Concernant les vaccins obligatoires chez les enfants de moins de 2 ans, en France, la quantité d’aluminium par dose varie de 0,125 et 0,82 mg par dose. Ces doses sont donc très inférieures à la limite maximale recommandée et négligeable au regard des teneurs contenues dans l’alimentation, notamment dans le lait maternel ou artificiel. A titre de comparaison, deux carrés de chocolat contiennent déjà 0,4 mg d’aluminium.

Vaccin ROR et Autisme : Démystification d'une Fausse Rumeur

En 1998, le journal médical britannique de référence The Lancet publie une étude remettant en cause l’innocuité du vaccin rougeole-oreillons-rubéole (ROR). Le travail porte sur 12 enfants et conclut que le vaccin ROR est responsable d’un tableau combinant un autisme et des troubles digestifs (« autistic enterocolitis »).

Après une enquête d’investigation menée par le journaliste Brian Deer, l’article est désavoué par le Lancet en 2010. Depuis d’autres études portant sur un nombre très important de patients vaccinés ont confirmé qu’il n’y avait aucun lien entre le vaccin ROR et l’autisme et notamment une étude danoise récente réalisée sur plus de 650 000 enfants).

Le Système Immunitaire des Bébés et les Vaccinations Multiples

Les données scientifiques montrent que l’administration de plusieurs vaccins en même temps n’a aucun effet néfaste sur le système immunitaire de l’enfant. Au quotidien, notre système immunitaire est confronté à des milliers d’antigènes. Et un rhume banal ou une affection de la gorge expose l’enfant à un nombre d’antigènes beaucoup plus importants que les vaccins.

L’administration de plusieurs vaccins en une seule fois comporte, en outre, des avantages : il limite le nombre de consultations et permet ainsi aux enfants de recevoir les vaccinations suffisamment tôt avant d’être exposés aux différentes maladies.

Vaccin Hépatite B et Sclérose en Plaques : Absence de Lien

La suspicion d’un lien entre la vaccination contre le virus de l’hépatite B (VHB) et la sclérose en plaques (SEP) date du milieu des années 1990, suite à la notification de cas de sclérose en plaques au système français de pharmacovigilance (surveillance des effets indésirables).

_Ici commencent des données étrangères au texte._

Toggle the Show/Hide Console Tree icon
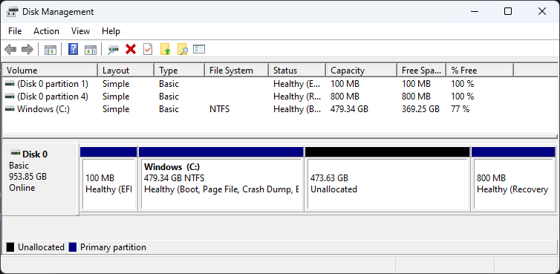[51, 49]
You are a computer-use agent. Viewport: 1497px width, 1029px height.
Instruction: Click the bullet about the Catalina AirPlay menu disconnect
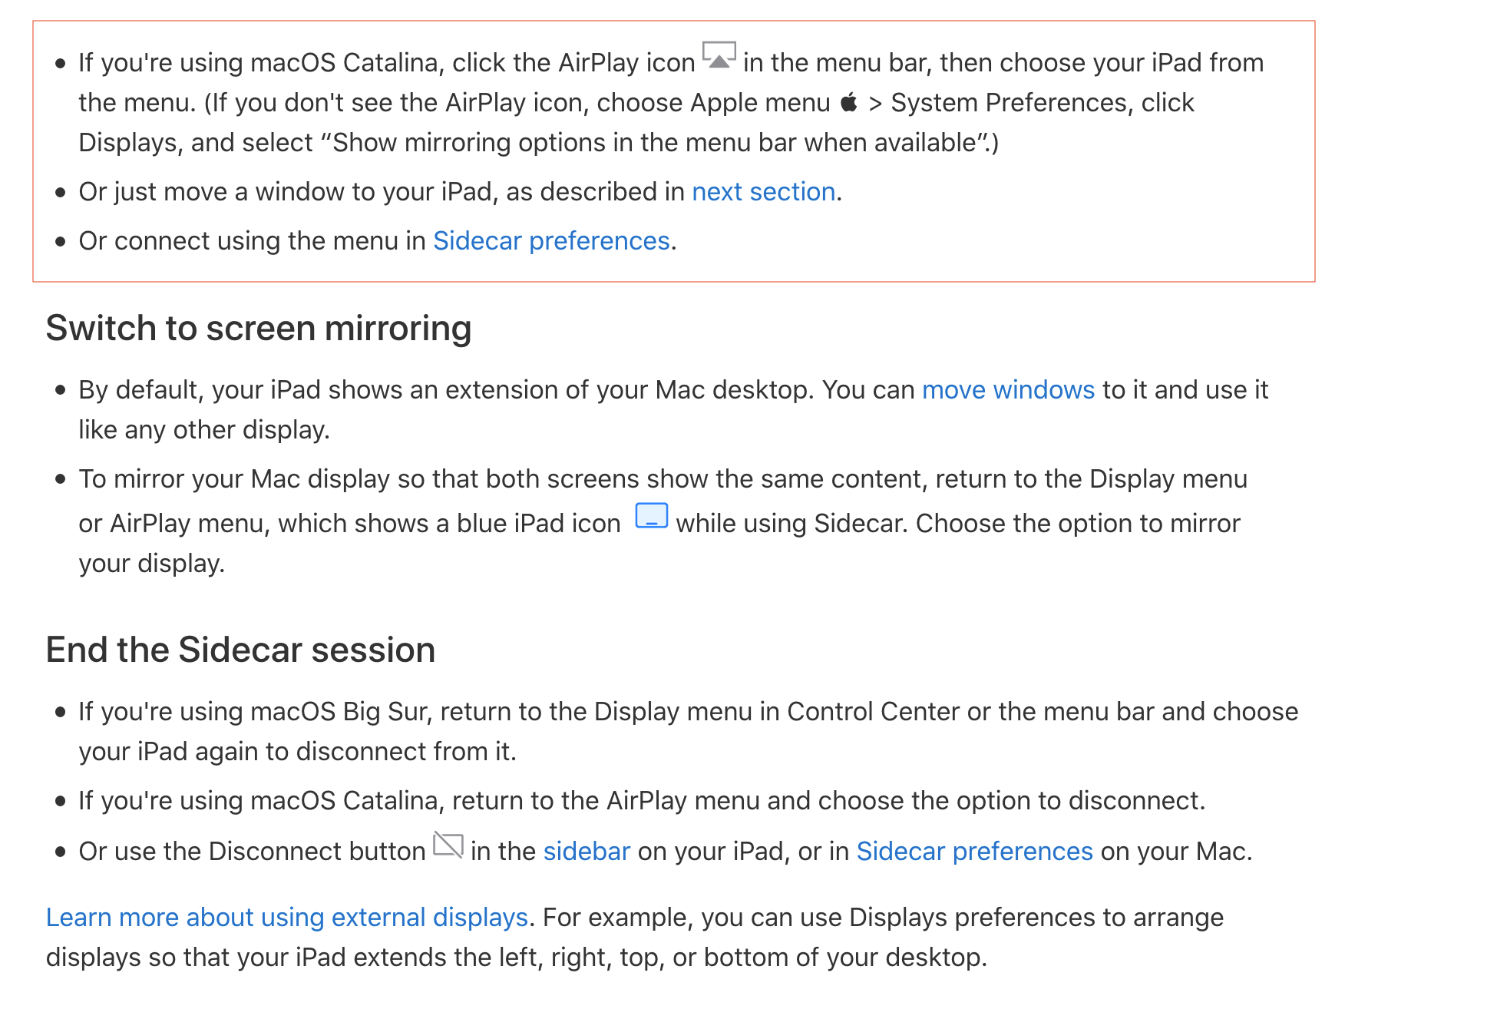[642, 800]
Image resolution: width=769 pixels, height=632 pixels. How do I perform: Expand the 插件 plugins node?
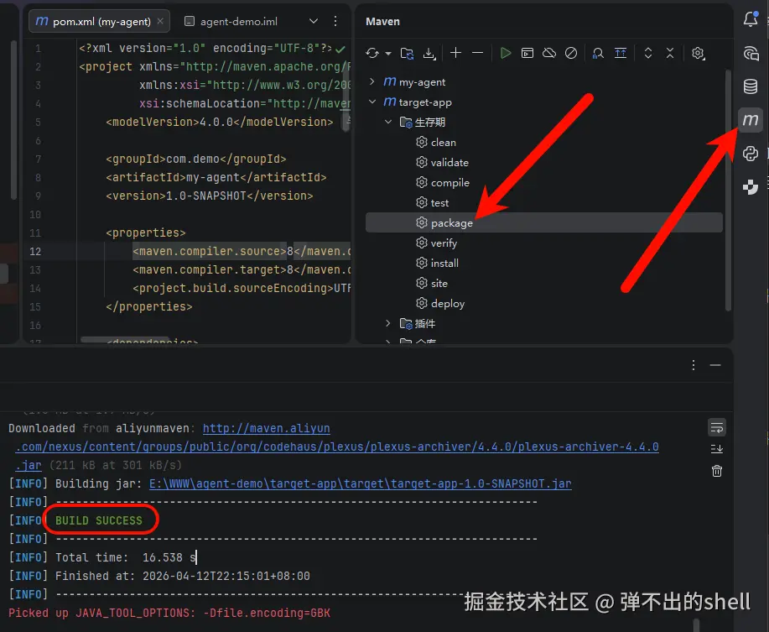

Au total, les études menées n’ont donc pas confirmé le lien suspecté entre la vaccination contre le virus de l’hépatite B et des effets indésirables graves, que ce soit en termes d’atteintes neurologiques de type sclérose en plaques, ou d’autres maladies auto-immunes.

La suspicion de lien avec la sclérose en plaques n’a jamais concerné la vaccination du nourrisson.

À noter que les antécédents familiaux de SEP ou les antécédents personnels de SEP ne sont pas une contre-indication à la vaccination.